* Task goal:
Only the lines from the line that contains "This screenshot has width=902, height=942." through the final line of the entries below belong in your answer, copied exactly and without pictures.

Top of The input

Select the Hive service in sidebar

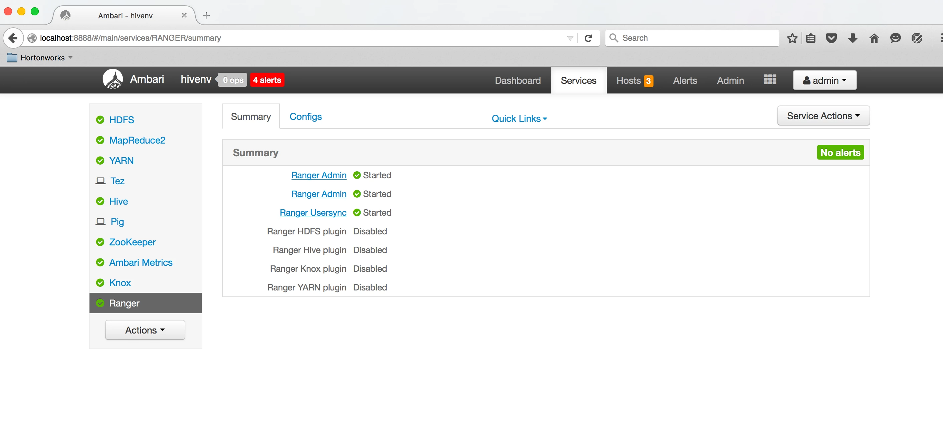118,201
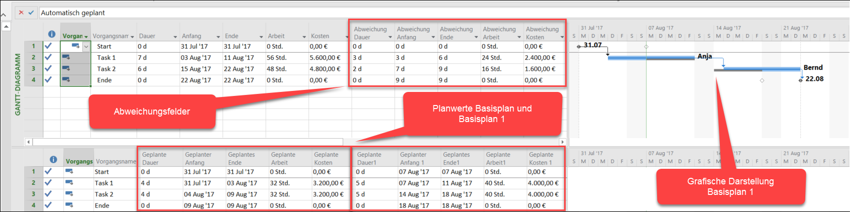
Task: Open the Dauer column filter dropdown
Action: pos(175,37)
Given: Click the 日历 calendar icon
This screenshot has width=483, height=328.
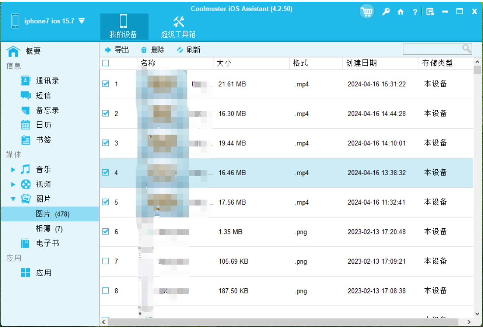Looking at the screenshot, I should pyautogui.click(x=25, y=125).
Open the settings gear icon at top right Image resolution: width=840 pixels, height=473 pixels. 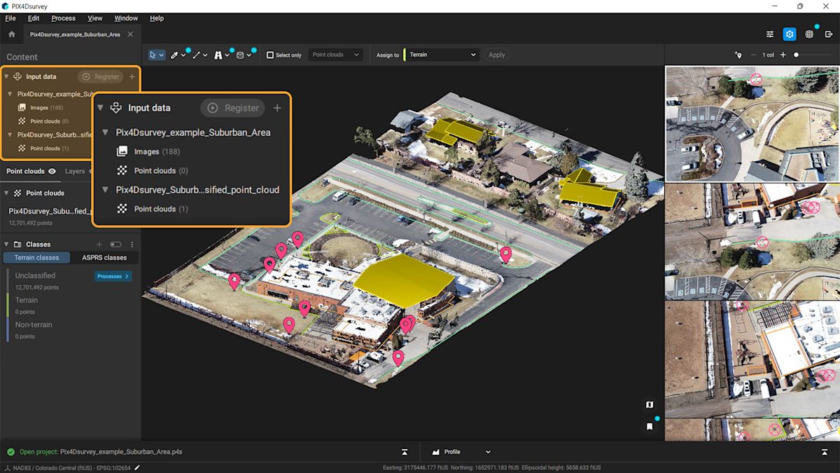click(x=790, y=34)
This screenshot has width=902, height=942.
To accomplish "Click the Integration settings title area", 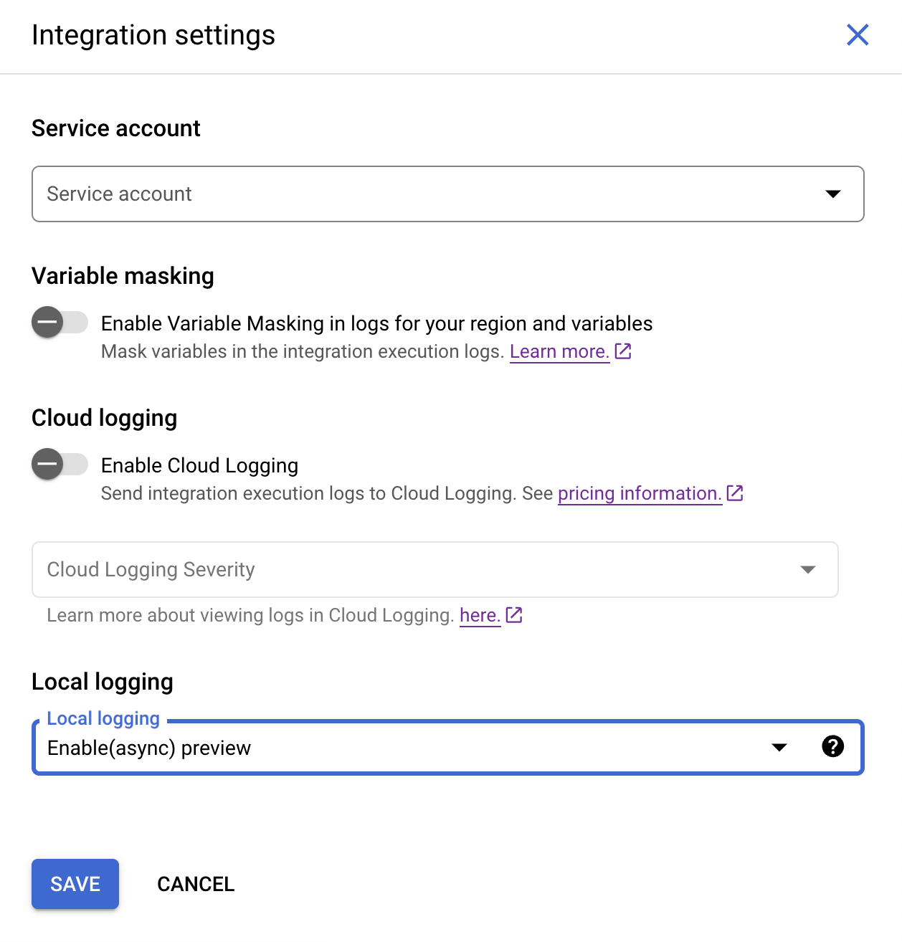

Bottom of The input

* Task output:
This screenshot has width=902, height=942.
To accomplish "Click the Integration settings title area", 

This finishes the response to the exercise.